- [Source excerpt]:
* * *

The Haute Couture Suite that thinks like Isabelle Huppert

There are hotel suites that impress, and there are hotel suites that say something. The Haute Couture Suite by Isabelle Huppert, on the sixth floor of the Mandarin Oriental Lutetia in Paris, belongs firmly to the second category — and with its latest additions, it has grown considerably more articulate.

This is not a suite named after a celebrity for marketing purposes. It is, in the most literal sense, a room that thinks like Isabelle Huppert.

The Haute Couture Suite by Isabelle Huppert at @Mandarin Oriental Lutetia in Paris, France

At the Mandarin Oriental Lutetia, Isabelle Huppert hasn’t decorated a room — she’s inhabited one

When the Mandarin Oriental Lutetia opened in 2021, it did something quietly radical with its most exceptional rooms. Rather than filling them with generic luxury — the usual marble, the usual gold, the usual nothing — it invited specific, irreplaceable personalities to leave their actual imprint. The result is a floor of signature suites that read less like hotel rooms and more like portraits: a Presidential Suite, a Joséphine Baker Suite, an Amour, a Francis Ford Coppola. Each one embodies a spirit, a history, a set of obsessions.

* * *

Answer these from the suite article:
1. On which floor of the hotel is the Haute Couture Suite?
2. In what year did the Mandarin Oriental Lutetia open?
3. In which city is the hotel located?
The lines that come next are separate material, unrelated to the suite article.

- [Dataset excerpt]:
* * *

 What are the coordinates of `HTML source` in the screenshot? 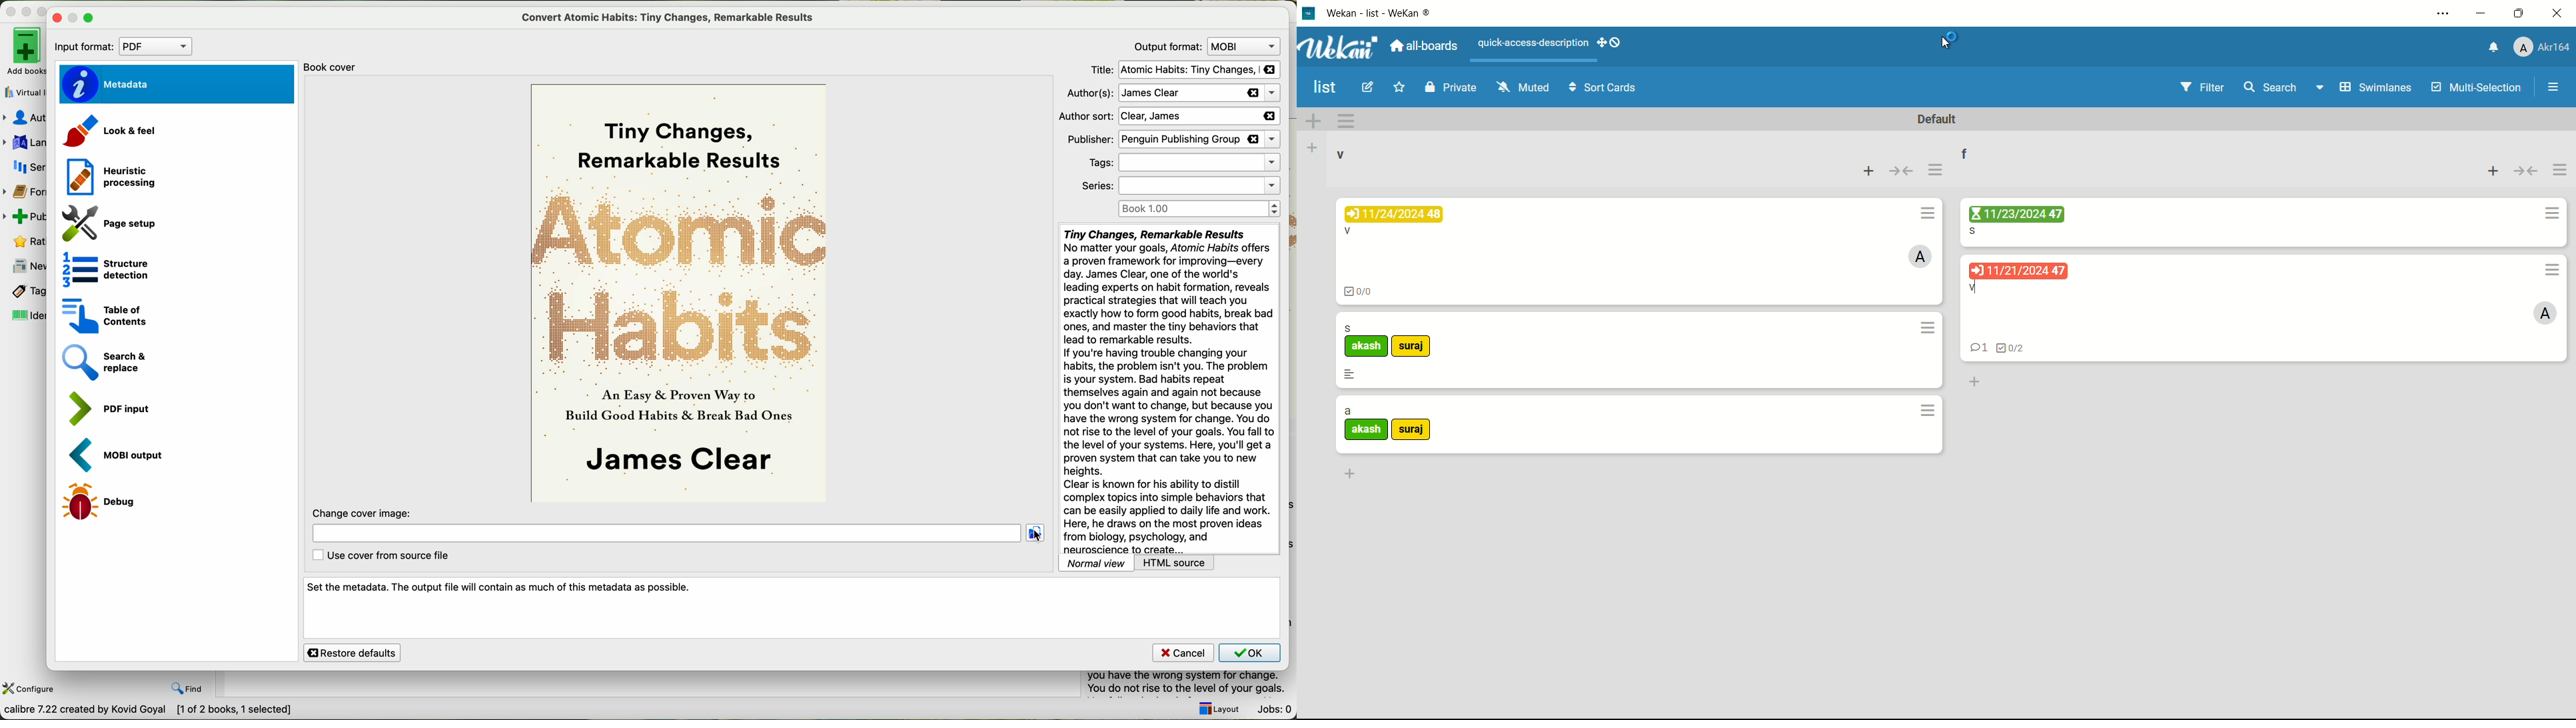 It's located at (1176, 563).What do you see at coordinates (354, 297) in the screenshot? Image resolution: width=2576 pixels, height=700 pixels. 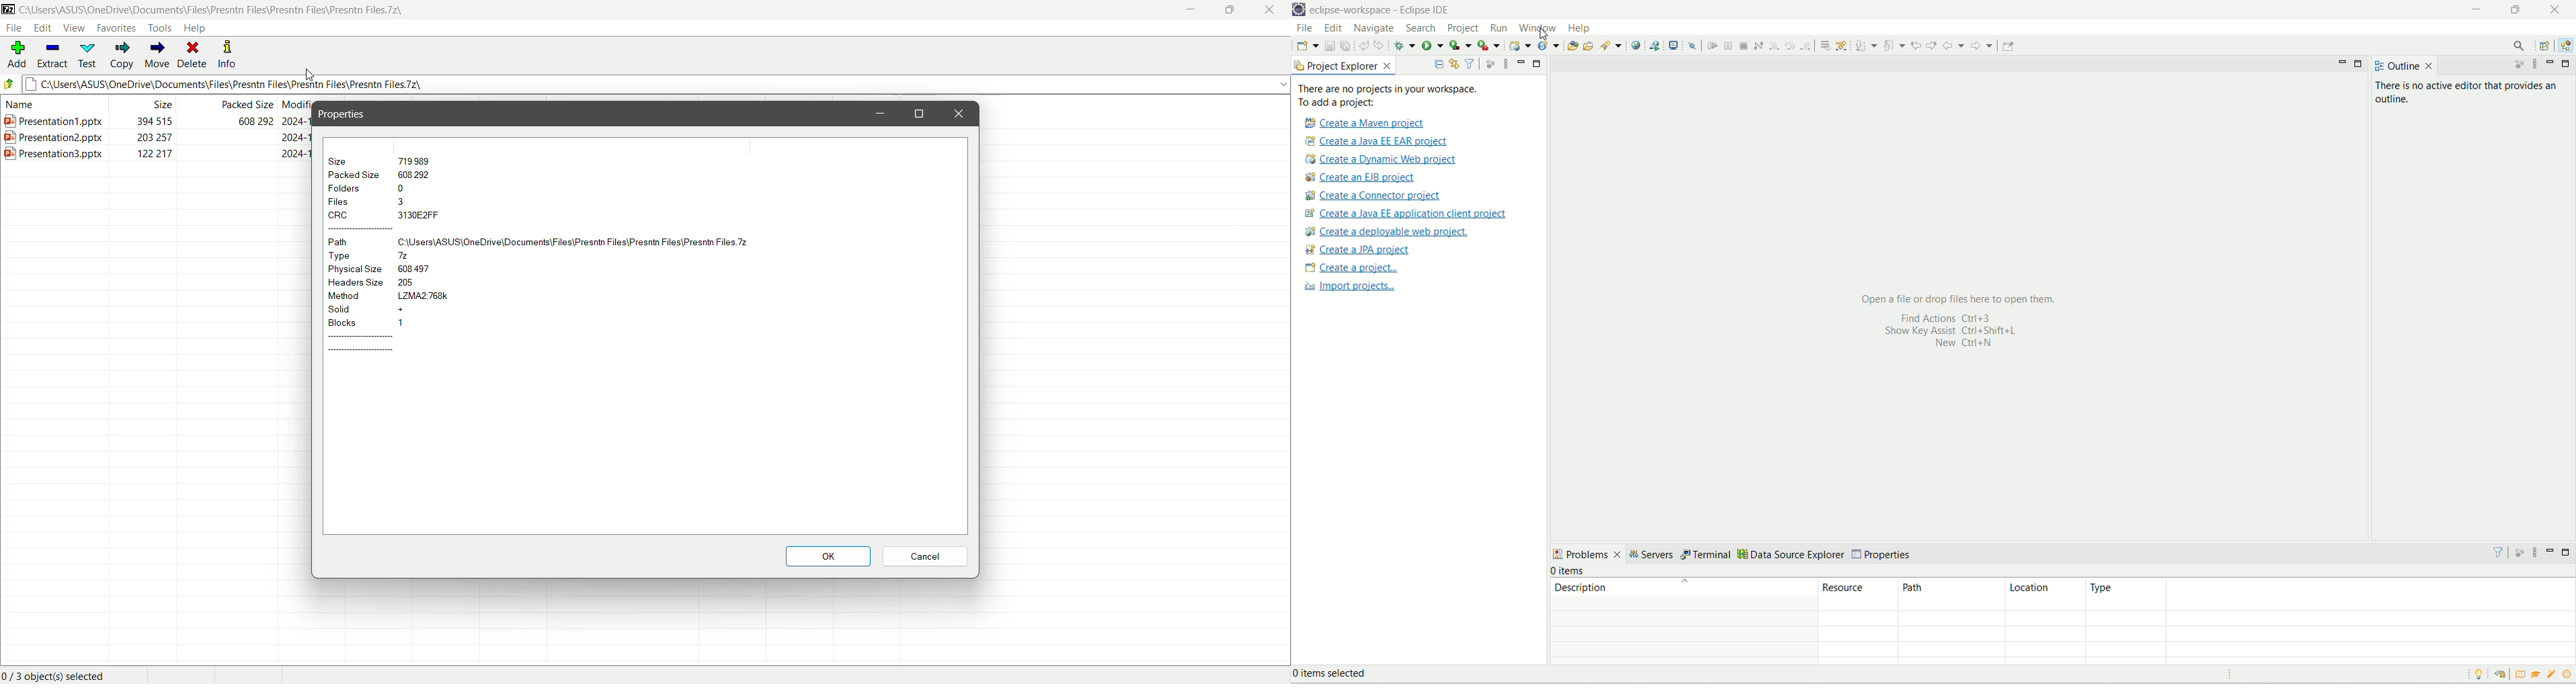 I see ` Method` at bounding box center [354, 297].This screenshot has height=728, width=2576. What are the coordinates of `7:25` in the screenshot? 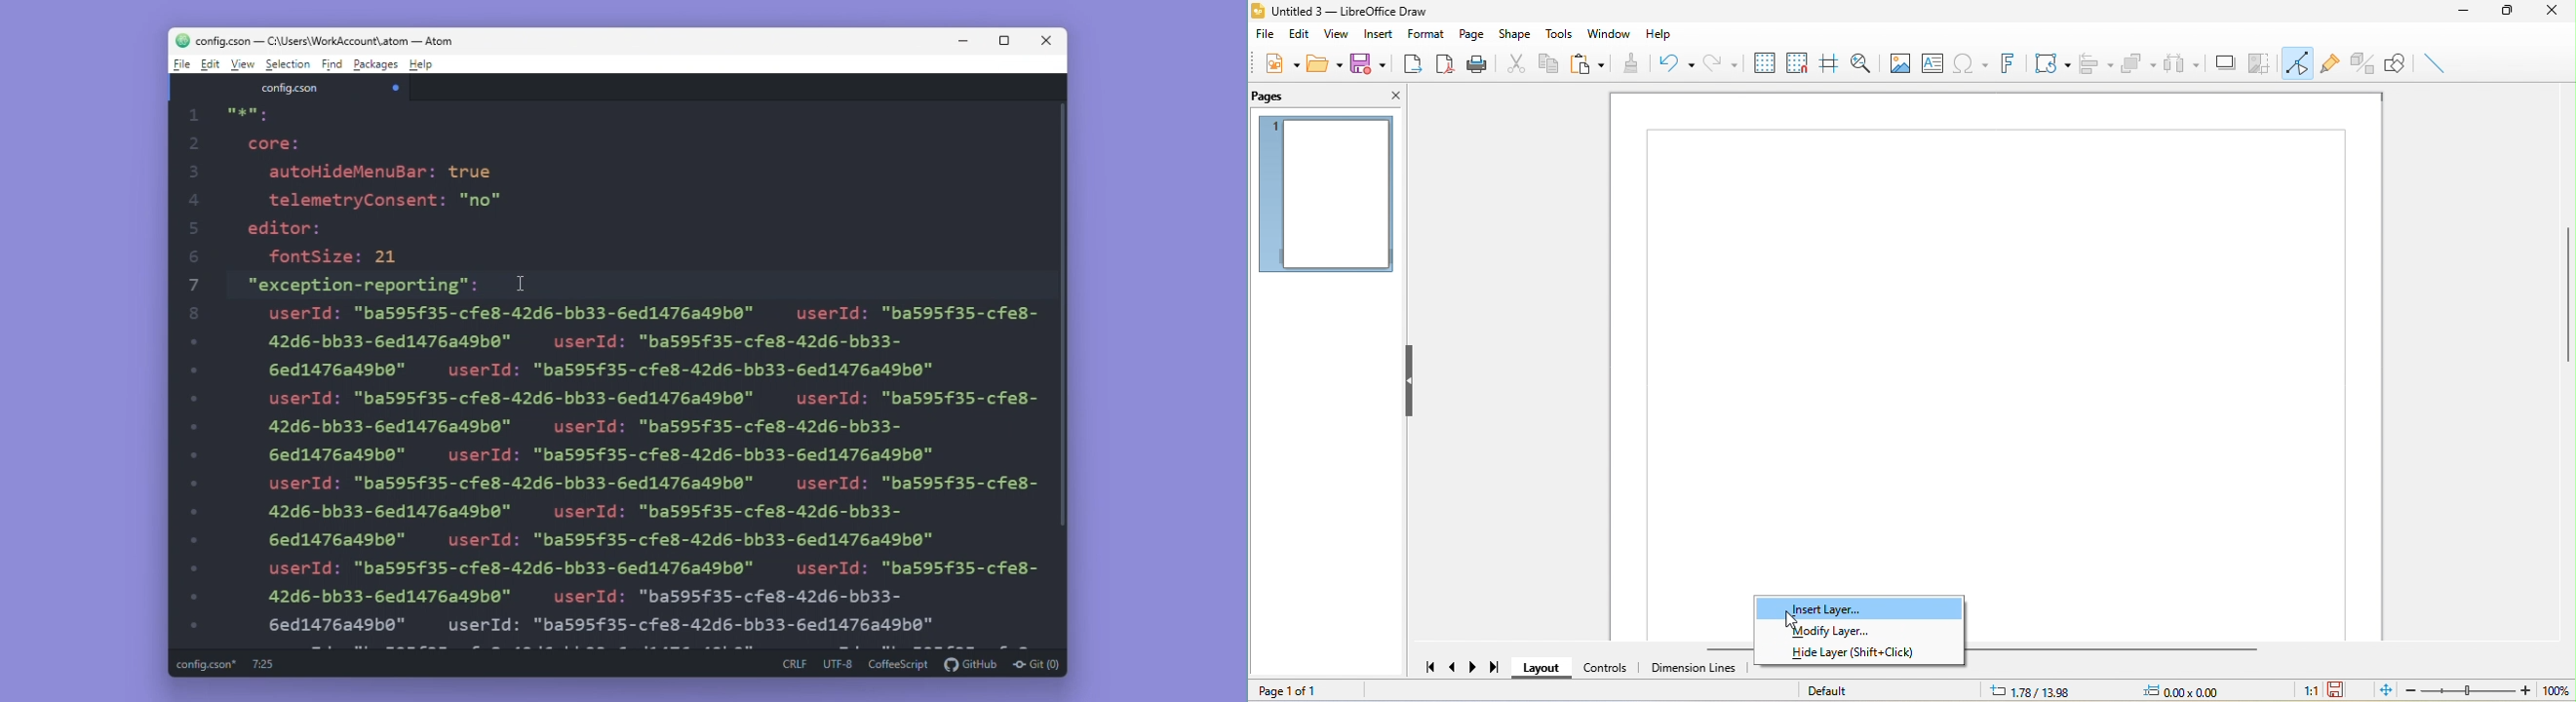 It's located at (262, 664).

* * *

- [Correct answer]:
1. The sixth floor
2. 2021
3. Paris